** Given passage **
____

Felice anno nuovo…

…might well have been the greeting to you all at this time of the year, but that would have been from the time when retirement plans were angled very much towards La bella Italia. Having bought a des res on about 0.6 of an Irish acre (about a quarter bigger than one of our English ones!) – complete with a barn and the solitude of the most beautiful Tipperary countryside (even in lousy weather) – the greeting should now be bliain nua sásta. Anyway, in Italian or Irish, I hope 2018 is a good one for us all.

Our Tipperary view from the front of the des res. The River Shannon is only some 3km away.

The thing that attracts us most to Ireland is the simple fact that people seem to move a lot slower that the frantic “rat-race” our modern British society has become. Who in modern, angst-ridden Britain has the time to give you the time of day or – and this is the scary one – even just to smile at you or even acknowledge that you exist? Who amongst you has not held a door open or – following the Road Code – pull in to allow another vehicle to pass and been “thanked” with nothing – not even the slightest nod of the often over-imperious head. The three-point turn has been dropped from the driving licence requirement; given the generally inconsiderate use of our badly-pitted and potholed roads, perhaps they have scrapped the Road Code, too. We would probably be the last to know…

The Irish do not seem to be scared of being involved in a conversation – none of that “I’m sorry, we haven’t been formally introduced” sort of attitude. On a recent trip and in a well-known supermarket, a tramp was buying his nightly bottle of the hard stuff and the people in the checkout queue were actually talking to him, not trying to shy away. Going into the local store, petrol station, post office or even hardware store – where you can still buy just about anything from just 3 screws or a single light bulb (EU approved, of course) to a complete bathroom suite – often provokes a lengthy discussion into the relevant parties’ health, the weather or the state of the flocks or crops (it’s a very rural locality). The latter could possibly prove a little daunting, given that the veterinary knowledge possessed between the two new ones from England extends to knowing that one end can have horns and the other doesn’t! Still, my point is that they – the Irish – still maintain a sense of the value of the individual within time, which makes for a refreshing return to a less frantic way of co-existing. We were also encouraged by the revelation made by our sole immediate neighbour, Michael by name, that we “weren’t to be having anything to do with the worry” while we wait to move to Tipperary permanently. Apparently our neighbour on the other side of the valleyette – “sure, ‘tis a true gentleman he is,” – has been known to accost unexpected strangers with a rifle sticking out of his driver’s door. By now, we are certain the Michael has spread the news of the new residents-to-be throughout the far-flung homesteads, so security, as graphically outlined to us, shouldn’t be an issue!

____

** Directions **
A - Please print the part of the Tipperary post that opens with the words containing "Felice anno nuovo…" and closes with "some 3km away.".
B - Answer these questions from the Tipperary post:
(i) How far from the house is the River Shannon?
(ii) What has been dropped from the driving licence requirement?
(iii) What is the name of the sole immediate neighbour?
C - Pick up the Tipperary post after its final sentence and write on from there.

** Material **

____

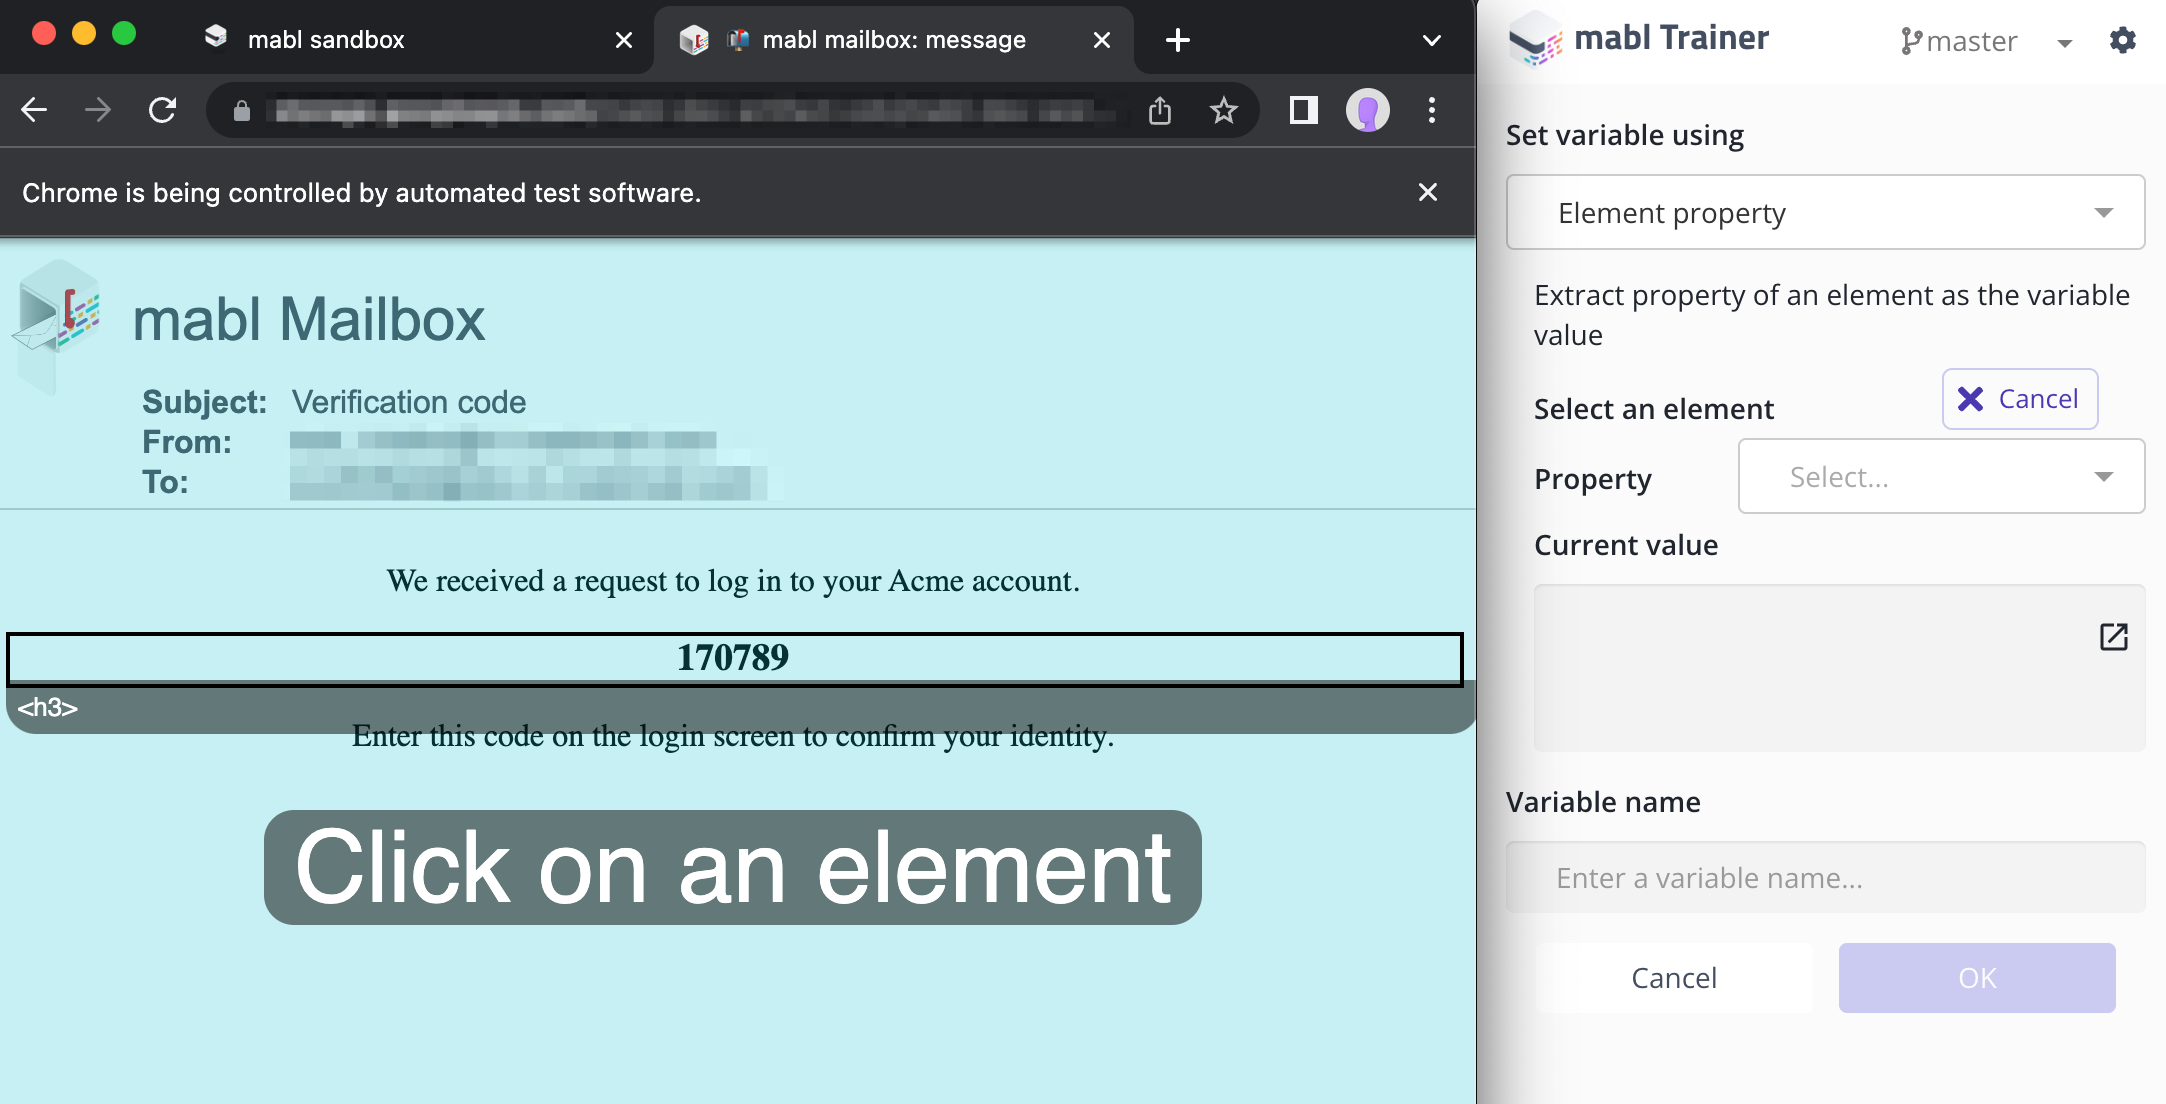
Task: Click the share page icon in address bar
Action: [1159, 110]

____

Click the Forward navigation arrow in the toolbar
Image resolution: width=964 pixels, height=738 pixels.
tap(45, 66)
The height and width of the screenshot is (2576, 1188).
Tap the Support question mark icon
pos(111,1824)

____

** Answers provided **
A -
Felice anno nuovo…

…might well have been the greeting to you all at this time of the year, but that would have been from the time when retirement plans were angled very much towards La bella Italia. Having bought a des res on about 0.6 of an Irish acre (about a quarter bigger than one of our English ones!) – complete with a barn and the solitude of the most beautiful Tipperary countryside (even in lousy weather) – the greeting should now be bliain nua sásta. Anyway, in Italian or Irish, I hope 2018 is a good one for us all.

Our Tipperary view from the front of the des res. The River Shannon is only some 3km away.

B -
(i) Some 3km.
(ii) The three-point turn.
(iii) Michael.

C -
No, not the lake on the top quarter acre! These are the gardens at Johnstown Castle, near Wexford. There is an agricultural museum there, together with an excellent Famine Museum. Fingers of blame are not suggested or pointed in any way, but the exhibit does make you feel very uncomfortable, because of the then government’s lack of concern over what was a national (and, for that matter, Europe-wide) catastrophy!

Then there is the small matter of national pride, something once tangible on this Fair Isle, but now mocked as being non-PC or – even more hysterically – as political extremism. The Irish seem to know exactly where they have come from (including what is turning out to be a spectacular recovery from economic disaster just a few years ago) and, more importantly, where they would like to go. Putting “Proudly Made in Ireland” and the tricolour on local produce seems to be the done thing. Something similar in feeling to what Prince Philip did decades ago, when he promoted the “Buy British” campaign. How unfortunate (or perhaps significant?) it is, then, that nowadays in “directionless” Britain, it seems that the retail outlets with the highest “British is Best” type profiles are both German!

The first concert of our German tour in the fabulous concert hall in Bad Ems. The Kaiser and Wagner, among others, were frequent visitors.

In addition to now being a house owner again after a great many years, the other significant milestone for me in 2017 was to “retire” as music director of the East Grinstead Concert Band. After 8 years at the helm, during which time the Band’s playing developed to often equal that of a service band and the membership list from which we could draw our players soared to the high forties, I felt it was the right time to hand over the baton, particularly with retirement to Ireland on the agenda. We had completed an extremely successful tour of Germany in October, so, after the November Poppy Appeal concert, it seemed a good point at which to bow out on a high. I plan to return to the Band and try and get my clarinet playing up to strength again, which is something I have really missed. You can’t wave the stick out front and play the clarinet at the same time – not enough hands!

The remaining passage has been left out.